My first recipe check stopped there, kind of, and whereas I loved the style of my new creation, I couldn’t assist however surprise: may it’s extra? Then I remembered the leftover bottle of Worcestershire sauce I bought to make chilli. It’s not a daily a part of my cooking arsenal – anchovies are a conventional part of the condiment and I’ve a fish allergy, nevertheless, there at the moment are vegan variations that I can get pleasure from – however utilizing it jogged my memory that a few tablespoons are a magic bullet for including umami and pizazz. Just a few dashes later, I discovered it gave simply the correct amount of oomph my palate was in search of (in case you don’t have already got a bottle in your pantry, this dish continues to be scrumptious with out it).

After the elements have simmered and the rice is steamed and gentle, scoop the superbly beige masterpiece into bowls and high with crispy fried onions – which I’ve now taken to consuming like potato chips – for a little bit of crunch (alternatively, jarred fried shallots generally present in Asian markets would work properly, too).

Outdated-school elements typically related to casseroles might be extremely helpful

(Scott Suchman/The Washington Put up)

Mushroom, white bean and rice skillet

Time: 45 minutes

Serves: 4

Word: When buying, go for the unsalted model of the condensed cream of mushroom soup, if out there, so you may have extra management over sodium ranges.

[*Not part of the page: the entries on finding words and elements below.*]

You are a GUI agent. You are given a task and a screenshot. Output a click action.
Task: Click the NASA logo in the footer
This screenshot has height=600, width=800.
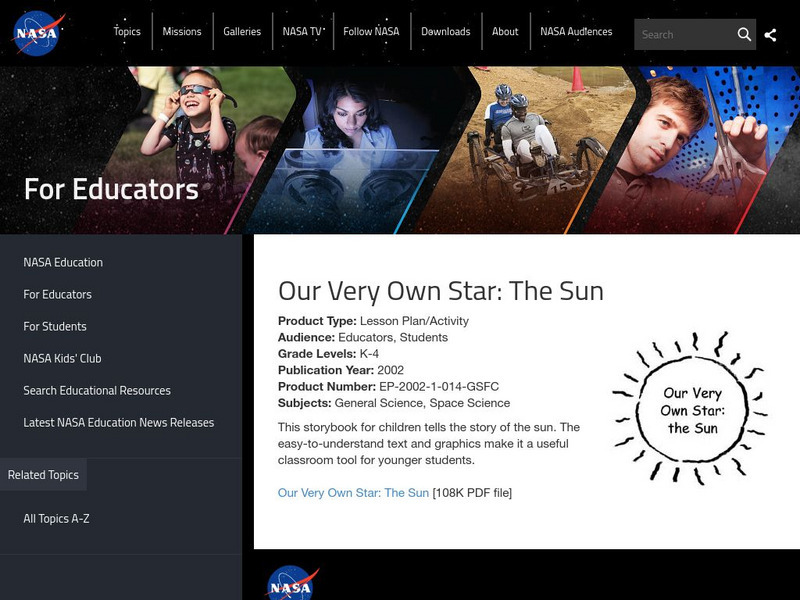pos(292,583)
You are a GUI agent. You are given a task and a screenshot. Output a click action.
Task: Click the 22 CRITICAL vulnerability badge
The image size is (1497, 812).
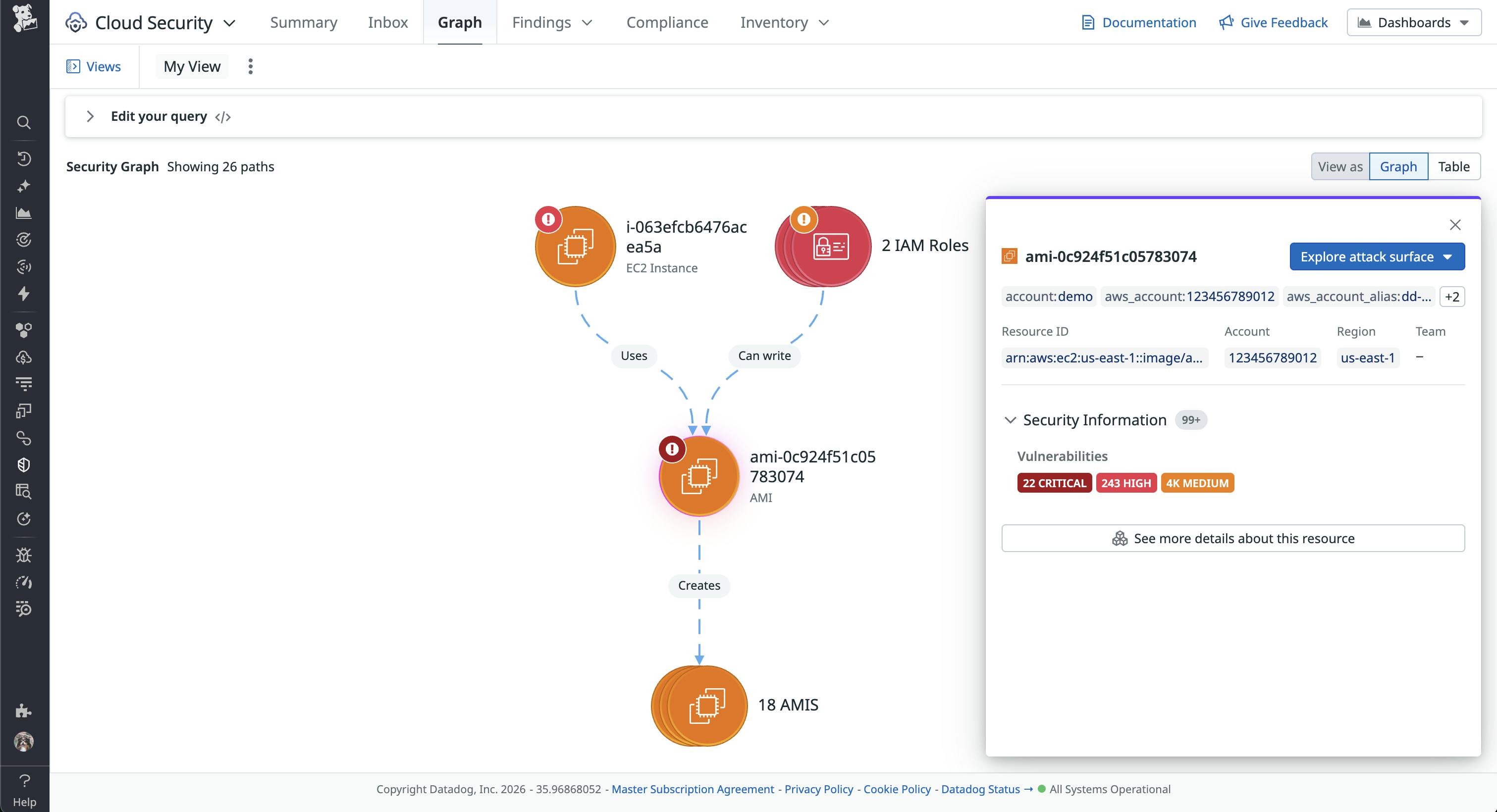coord(1054,483)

In any other case, it’s possible you’ll need to omit or scale back the salt initially added to the recipe.


2 tbsp extra-virgin olive oil

One (380g) tin mushrooms items and stems, drained, rinsed and patted dry

1 small yellow onion (about 140g), diced

1 tsp dried thyme

½ tsp fantastic salt, plus extra to style

½ tsp floor black pepper, plus extra to style

½ tsp garlic powder

470ml water

230g long-grain white rice, corresponding to basmati, rinsed

One (430g) tin white beans, corresponding to cannellini or Nice Northern, drained and rinsed, or 170g cooked white beans

One (300g) tin unsalted condensed cream of mushroom soup

2 tbsp Worcestershire sauce (non-compulsory; could substitute with vegan or gluten-free Worcestershire sauce)

Crispy fried onions, for serving


In a big frying pan with a lid, warmth the oil over medium warmth till shimmering. Add the mushrooms, onion, thyme, salt, pepper and garlic powder and prepare dinner, stirring commonly, till the onions start to melt and switch translucent, 7 to 10 minutes.

Add the water, rice, beans, soup and Worcestershire sauce, if utilizing, and produce to a simmer, scraping up any bits that could be caught to the underside of the pan. Scale back the warmth to low to take care of a simmer, cowl and prepare dinner, stirring commonly so the underside of the pan would not burn, till the rice is al dente, 15 to twenty minutes.

Take away from the warmth and put aside to steam the rice till gentle, about 10 minutes. Style, and season with extra salt and/or pepper, as desired. To serve, spoon into bowls and high with crispy fried onions.

How you can retailer: Refrigerate leftovers for as much as 4 days.

Vitamin info per serving | energy: 438; complete fats: 12g; saturated fats: 2g; ldl cholesterol: 0mg; sodium: 674mg; carbohydrates: 72g; dietary fibre: 6g; sugar: 2g; protein: 9g.

This evaluation is an estimate based mostly on out there elements and this preparation. It shouldn’t substitute for a dietitian’s or nutritionist’s recommendation.